Simple SummaryPoorly differentiated sinonasal carcinomas (PDSNCs) are rare neoplasms that include a wide spectrum of malignancies characterized by alteration in different epigenetic mechanisms (SWI/SNF complex, IDH2, NUT). The aim of our study was to verify if the identification of specific genetic and epigenetic alterations can be useful to recognize different clinico-pathological subsets of PDSNCs to guide treatment decisions. In our cohort, 14 cases showed alterations in SWI/SNF complex or IDH2 genes, which were associated with a higher global DNA methylation level and worst prognosis.

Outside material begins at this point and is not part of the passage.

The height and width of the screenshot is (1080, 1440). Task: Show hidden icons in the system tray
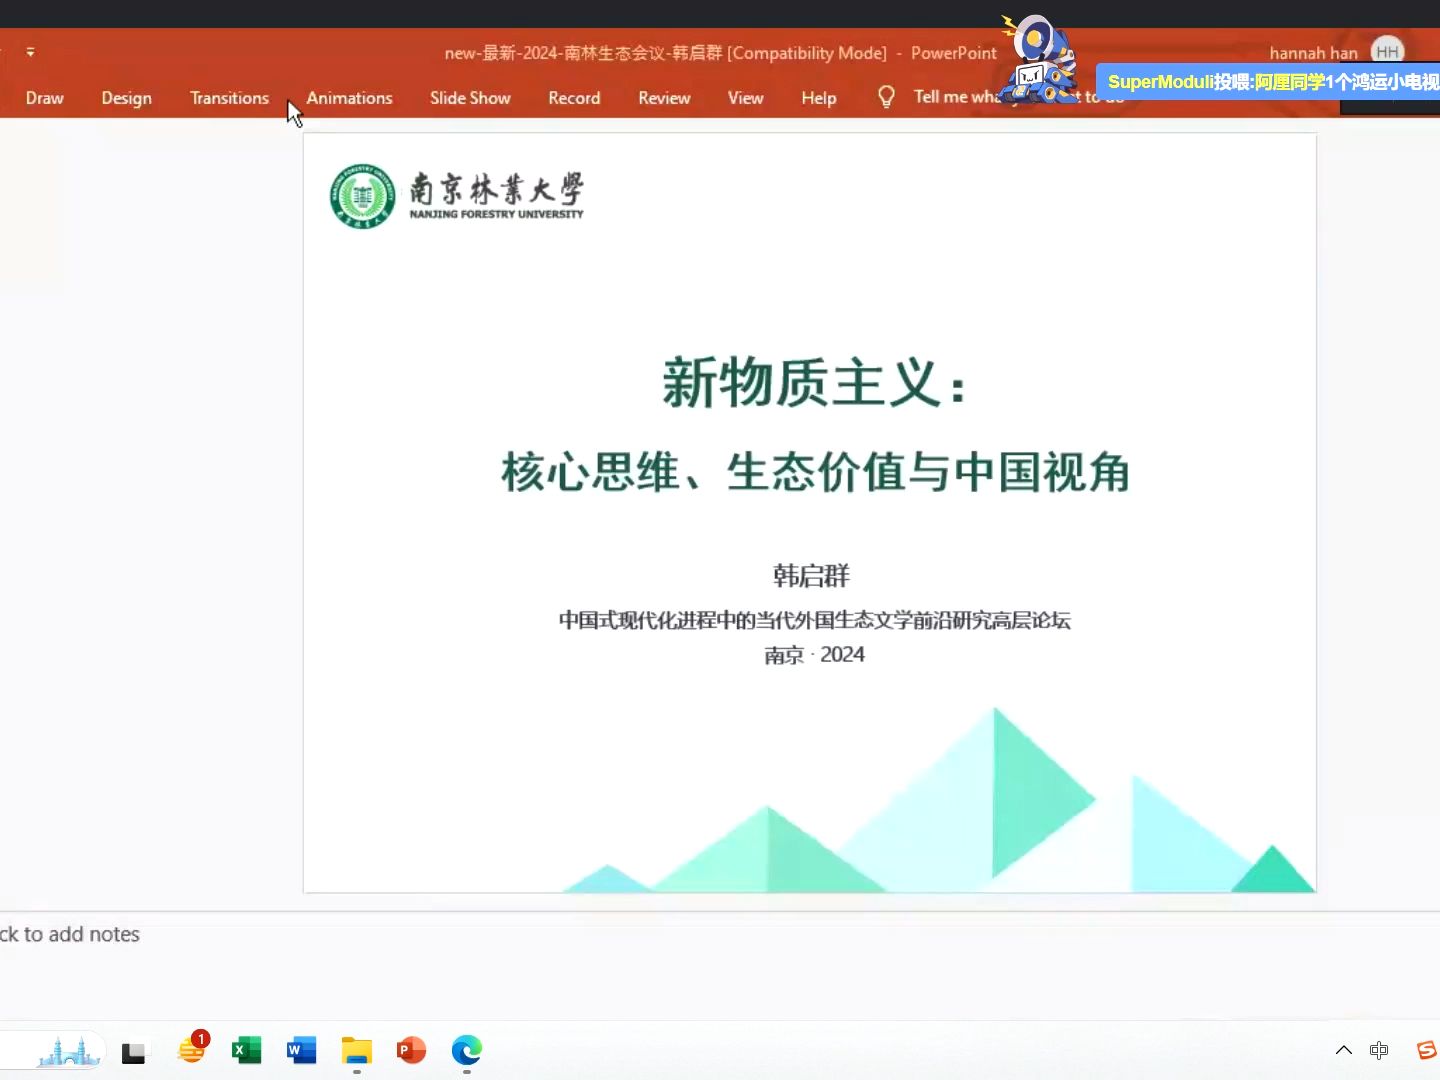[x=1343, y=1051]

The integration of genetic and epigenetic features appears to be a good strategy to improve the clinico-pathological classification of these tumors and to recognize distinct prognostic entities that deserve tailored clinical management.Background: Poorly differentiated sinonasal carcinomas (PDSNCs) are rare and aggressive malignancies, which include squamous cell carcinoma (SCC), sinonasal undifferentiated carcinoma (SNUC), and neuroendocrine carcinomas (NEC). Several epigenetic markers have been suggested to support the histopathological classification, predict prognosis, and guide therapeutic decision. Indeed, molecularly distinct subtypes of sinonasal carcinomas, including SMARCB1-INI1 or SMARCA4 deficient sinonasal carcinoma, isocitrate dehydrogenase (IDH)-mutant SNUC, ARID1A mutant PDSNCs, and NUT carcinomas, have recently been proposed as separate entities. Identification of aberrant DNA methylation levels associated with these specific epigenetic driver genes could be useful for prognostic and therapeutic purpose. Methods: Histopathological review and immunohistochemical study was performed on 53 PDSNCs. Molecular analysis included mutational profile by NGS, Sanger sequencing, and MLPA analyses, and global DNA methylation profile using LINE-1 bisulfite-PCR and pyrosequencing analysis. Results: Nine SWI/SNF complex defective cases and five IDH2 p.Arg172x cases were identified. A significant correlation between INI-1 or IDH2 defects and LINE-1 hypermethylation was observed (p = 0.002 and p = 0.032, respectively), which were associated with a worse prognosis (p = 0.007). Conclusions: Genetic and epigenetic characterization of PDSNCs should be performed to identify distinct prognostic entities, which deserved a tailored clinical treatment.